- Directions -
The answer is a single figure: how many lines below contain the word "table".

- Exercise material -
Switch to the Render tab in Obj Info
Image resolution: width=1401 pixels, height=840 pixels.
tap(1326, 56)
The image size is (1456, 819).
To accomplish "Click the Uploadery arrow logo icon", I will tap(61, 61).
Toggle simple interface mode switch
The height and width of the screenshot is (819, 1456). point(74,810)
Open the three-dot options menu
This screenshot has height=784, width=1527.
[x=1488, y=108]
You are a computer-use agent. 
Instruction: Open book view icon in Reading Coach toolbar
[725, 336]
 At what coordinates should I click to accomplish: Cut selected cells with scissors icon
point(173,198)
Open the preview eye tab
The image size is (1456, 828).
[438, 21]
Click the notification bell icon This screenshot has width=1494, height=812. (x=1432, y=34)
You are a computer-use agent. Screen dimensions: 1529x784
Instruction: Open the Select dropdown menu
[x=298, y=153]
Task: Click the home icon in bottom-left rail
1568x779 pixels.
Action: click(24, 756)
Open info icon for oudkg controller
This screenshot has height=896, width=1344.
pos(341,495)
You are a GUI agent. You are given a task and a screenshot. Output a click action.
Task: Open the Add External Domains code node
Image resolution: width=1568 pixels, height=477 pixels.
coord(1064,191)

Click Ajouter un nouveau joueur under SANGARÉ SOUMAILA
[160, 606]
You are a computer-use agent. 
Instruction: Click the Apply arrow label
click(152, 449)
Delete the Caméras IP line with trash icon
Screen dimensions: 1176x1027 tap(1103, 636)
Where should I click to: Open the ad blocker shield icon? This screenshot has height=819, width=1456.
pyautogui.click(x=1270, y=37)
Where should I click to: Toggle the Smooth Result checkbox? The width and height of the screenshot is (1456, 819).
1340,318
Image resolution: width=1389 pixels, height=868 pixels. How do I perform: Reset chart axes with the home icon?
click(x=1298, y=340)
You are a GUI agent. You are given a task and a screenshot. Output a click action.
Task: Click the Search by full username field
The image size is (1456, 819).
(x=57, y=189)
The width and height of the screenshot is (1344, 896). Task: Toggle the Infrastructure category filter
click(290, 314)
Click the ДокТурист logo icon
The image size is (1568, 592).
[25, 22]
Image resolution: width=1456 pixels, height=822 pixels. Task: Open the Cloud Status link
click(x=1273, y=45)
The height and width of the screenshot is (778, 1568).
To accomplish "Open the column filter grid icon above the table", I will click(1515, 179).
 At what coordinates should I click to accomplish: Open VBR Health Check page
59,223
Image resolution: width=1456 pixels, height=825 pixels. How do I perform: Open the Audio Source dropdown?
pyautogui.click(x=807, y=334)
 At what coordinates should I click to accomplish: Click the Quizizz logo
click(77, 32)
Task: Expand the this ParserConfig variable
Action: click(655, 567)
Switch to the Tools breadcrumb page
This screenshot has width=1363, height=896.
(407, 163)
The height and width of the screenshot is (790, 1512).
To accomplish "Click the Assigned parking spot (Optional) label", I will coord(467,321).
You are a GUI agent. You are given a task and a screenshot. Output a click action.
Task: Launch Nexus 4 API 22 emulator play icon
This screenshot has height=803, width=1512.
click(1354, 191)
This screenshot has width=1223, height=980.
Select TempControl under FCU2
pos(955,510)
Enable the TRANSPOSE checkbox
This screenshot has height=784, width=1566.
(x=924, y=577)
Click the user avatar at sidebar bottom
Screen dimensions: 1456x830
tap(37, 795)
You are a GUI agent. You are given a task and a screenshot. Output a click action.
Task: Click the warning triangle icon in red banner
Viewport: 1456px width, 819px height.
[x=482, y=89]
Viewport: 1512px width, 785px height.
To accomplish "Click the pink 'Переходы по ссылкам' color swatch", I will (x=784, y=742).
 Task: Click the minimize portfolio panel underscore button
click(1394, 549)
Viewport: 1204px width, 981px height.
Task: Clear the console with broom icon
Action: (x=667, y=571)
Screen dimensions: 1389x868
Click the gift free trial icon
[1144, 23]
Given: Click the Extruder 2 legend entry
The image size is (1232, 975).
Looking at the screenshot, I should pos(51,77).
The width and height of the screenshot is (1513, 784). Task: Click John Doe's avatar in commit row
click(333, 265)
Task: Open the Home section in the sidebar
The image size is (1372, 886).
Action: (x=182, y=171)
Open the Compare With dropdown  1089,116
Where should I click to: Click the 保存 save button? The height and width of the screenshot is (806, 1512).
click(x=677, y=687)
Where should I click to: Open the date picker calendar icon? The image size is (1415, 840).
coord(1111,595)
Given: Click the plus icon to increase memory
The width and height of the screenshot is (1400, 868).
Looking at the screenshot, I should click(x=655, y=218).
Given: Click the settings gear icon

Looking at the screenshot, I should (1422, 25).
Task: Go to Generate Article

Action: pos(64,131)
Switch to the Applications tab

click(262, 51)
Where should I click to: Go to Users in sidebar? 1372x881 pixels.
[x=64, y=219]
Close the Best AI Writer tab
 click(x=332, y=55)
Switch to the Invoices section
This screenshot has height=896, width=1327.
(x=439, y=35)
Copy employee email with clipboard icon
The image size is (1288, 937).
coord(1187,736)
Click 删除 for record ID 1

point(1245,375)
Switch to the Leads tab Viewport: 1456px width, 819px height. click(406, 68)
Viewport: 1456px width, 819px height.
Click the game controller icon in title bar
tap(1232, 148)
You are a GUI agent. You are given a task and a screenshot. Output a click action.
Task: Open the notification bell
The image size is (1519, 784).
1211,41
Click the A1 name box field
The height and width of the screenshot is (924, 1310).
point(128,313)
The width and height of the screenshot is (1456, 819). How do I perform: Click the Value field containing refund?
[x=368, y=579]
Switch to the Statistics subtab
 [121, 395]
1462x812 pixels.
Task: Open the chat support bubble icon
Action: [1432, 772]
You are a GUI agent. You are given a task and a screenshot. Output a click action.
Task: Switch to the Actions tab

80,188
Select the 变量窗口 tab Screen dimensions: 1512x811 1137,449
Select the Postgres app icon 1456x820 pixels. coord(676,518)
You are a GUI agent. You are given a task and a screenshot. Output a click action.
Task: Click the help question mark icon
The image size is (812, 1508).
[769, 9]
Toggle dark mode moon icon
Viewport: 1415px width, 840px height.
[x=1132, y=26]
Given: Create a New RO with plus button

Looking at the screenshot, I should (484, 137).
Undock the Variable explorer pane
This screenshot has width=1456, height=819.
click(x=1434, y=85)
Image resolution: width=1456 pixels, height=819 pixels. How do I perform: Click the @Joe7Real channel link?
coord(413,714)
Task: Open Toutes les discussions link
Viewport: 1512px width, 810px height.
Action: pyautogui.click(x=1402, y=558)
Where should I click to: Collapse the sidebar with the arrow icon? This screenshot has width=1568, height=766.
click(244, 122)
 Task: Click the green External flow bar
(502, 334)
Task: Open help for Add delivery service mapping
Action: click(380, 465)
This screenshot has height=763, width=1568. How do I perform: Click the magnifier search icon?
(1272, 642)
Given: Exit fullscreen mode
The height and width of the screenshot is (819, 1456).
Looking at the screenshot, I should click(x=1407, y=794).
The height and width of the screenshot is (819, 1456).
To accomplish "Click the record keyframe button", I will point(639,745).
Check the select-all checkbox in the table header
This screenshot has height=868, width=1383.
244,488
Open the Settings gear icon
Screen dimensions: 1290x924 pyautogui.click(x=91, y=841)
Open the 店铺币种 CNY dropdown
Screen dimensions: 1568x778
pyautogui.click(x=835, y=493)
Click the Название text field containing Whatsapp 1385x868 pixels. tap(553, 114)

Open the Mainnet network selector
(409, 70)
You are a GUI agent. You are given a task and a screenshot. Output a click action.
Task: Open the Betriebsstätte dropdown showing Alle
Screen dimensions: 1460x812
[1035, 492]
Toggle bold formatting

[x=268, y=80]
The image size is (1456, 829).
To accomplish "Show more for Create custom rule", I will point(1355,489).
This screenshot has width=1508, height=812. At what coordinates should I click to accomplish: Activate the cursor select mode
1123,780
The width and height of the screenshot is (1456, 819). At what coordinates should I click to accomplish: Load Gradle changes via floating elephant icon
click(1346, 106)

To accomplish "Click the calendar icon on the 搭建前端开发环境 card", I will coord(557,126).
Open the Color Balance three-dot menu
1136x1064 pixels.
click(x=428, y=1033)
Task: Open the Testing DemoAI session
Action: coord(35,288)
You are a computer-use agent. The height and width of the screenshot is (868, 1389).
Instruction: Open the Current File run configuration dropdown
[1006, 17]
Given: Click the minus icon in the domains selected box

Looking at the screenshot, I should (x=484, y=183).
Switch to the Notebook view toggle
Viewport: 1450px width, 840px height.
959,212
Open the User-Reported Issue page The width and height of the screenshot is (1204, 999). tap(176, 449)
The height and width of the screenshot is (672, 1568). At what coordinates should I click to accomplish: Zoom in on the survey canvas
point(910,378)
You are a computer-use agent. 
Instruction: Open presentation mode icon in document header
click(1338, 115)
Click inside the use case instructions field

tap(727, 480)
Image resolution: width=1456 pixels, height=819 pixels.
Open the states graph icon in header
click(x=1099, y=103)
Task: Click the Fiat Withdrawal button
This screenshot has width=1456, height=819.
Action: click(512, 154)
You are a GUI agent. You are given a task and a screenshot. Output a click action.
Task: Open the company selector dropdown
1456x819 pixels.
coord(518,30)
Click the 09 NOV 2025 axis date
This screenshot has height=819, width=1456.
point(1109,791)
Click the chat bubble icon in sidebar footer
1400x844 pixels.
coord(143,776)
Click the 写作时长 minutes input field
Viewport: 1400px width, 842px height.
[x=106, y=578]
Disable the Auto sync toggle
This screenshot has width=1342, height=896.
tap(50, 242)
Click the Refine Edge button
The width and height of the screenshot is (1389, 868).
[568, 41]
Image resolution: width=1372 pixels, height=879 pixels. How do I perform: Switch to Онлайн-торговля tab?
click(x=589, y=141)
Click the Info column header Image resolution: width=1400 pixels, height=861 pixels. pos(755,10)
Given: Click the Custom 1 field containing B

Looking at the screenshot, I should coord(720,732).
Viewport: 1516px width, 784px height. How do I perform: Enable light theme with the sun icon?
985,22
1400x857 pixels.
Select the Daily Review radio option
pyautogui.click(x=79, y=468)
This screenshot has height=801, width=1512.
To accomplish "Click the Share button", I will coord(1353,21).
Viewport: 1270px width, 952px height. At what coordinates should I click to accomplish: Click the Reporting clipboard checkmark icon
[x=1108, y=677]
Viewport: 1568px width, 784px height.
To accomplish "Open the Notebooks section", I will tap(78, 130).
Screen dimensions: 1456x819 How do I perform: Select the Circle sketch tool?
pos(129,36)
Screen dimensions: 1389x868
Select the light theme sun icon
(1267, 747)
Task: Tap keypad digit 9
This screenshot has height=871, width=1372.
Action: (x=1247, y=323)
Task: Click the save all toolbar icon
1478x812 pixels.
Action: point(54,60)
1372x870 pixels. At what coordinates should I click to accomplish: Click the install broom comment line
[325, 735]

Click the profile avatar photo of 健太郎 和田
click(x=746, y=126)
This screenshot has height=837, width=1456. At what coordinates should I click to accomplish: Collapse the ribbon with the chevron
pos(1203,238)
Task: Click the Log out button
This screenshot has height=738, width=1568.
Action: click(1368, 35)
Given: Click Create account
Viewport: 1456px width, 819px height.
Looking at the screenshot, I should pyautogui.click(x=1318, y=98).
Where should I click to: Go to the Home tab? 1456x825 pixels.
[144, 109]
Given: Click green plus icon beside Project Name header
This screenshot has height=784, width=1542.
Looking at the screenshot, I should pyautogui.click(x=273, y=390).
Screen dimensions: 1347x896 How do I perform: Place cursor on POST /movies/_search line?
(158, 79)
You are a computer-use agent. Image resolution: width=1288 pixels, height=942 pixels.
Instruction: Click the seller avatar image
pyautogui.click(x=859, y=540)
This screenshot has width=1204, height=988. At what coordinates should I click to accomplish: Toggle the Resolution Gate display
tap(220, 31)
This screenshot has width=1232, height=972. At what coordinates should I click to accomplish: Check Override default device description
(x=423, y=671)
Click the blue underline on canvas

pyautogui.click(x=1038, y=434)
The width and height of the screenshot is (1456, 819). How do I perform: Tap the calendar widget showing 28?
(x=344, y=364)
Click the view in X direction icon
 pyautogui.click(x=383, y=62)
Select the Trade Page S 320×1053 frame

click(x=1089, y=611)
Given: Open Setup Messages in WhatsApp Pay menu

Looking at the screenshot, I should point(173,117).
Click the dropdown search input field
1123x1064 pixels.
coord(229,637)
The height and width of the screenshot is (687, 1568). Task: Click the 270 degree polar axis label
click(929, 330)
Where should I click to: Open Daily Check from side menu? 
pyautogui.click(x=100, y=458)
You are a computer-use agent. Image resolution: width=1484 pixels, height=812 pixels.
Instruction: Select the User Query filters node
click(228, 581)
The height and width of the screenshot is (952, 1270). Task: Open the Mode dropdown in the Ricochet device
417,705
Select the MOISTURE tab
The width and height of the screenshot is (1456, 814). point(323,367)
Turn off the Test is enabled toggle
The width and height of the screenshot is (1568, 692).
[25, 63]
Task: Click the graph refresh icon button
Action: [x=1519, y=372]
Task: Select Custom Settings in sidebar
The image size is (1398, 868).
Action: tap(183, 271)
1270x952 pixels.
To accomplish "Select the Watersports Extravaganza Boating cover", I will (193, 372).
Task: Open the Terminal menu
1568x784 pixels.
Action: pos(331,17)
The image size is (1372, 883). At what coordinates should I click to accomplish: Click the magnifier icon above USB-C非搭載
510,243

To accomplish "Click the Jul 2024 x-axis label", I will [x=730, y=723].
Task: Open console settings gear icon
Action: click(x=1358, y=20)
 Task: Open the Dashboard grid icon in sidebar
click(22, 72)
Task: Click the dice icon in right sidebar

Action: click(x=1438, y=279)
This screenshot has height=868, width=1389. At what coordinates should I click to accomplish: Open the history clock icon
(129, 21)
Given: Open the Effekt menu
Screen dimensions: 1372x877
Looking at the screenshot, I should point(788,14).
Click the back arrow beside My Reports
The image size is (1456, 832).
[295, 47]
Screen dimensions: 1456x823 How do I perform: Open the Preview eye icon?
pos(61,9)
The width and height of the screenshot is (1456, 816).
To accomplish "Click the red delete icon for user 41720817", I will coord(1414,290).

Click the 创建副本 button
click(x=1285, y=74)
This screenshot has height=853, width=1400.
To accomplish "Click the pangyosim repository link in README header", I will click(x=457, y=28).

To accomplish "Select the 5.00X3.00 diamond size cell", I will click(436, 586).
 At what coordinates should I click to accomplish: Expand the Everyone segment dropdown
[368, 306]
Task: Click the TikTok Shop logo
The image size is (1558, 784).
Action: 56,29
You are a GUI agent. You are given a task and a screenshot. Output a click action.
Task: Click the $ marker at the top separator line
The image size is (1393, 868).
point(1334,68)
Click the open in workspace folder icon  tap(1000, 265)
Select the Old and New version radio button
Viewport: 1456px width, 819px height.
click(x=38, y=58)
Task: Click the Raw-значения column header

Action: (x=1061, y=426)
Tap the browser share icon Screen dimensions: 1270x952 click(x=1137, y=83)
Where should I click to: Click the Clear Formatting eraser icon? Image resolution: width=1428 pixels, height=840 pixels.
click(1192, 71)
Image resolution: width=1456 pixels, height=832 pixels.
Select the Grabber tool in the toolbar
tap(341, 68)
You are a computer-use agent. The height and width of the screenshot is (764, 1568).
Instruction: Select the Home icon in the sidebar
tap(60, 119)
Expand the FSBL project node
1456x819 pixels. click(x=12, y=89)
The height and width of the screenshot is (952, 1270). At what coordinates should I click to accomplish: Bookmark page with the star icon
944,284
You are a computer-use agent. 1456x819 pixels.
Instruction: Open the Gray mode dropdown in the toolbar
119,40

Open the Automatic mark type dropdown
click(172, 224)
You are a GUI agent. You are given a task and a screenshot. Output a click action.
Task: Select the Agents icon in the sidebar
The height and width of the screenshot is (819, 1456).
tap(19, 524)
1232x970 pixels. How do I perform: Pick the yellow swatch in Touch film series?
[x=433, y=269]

- Response -
2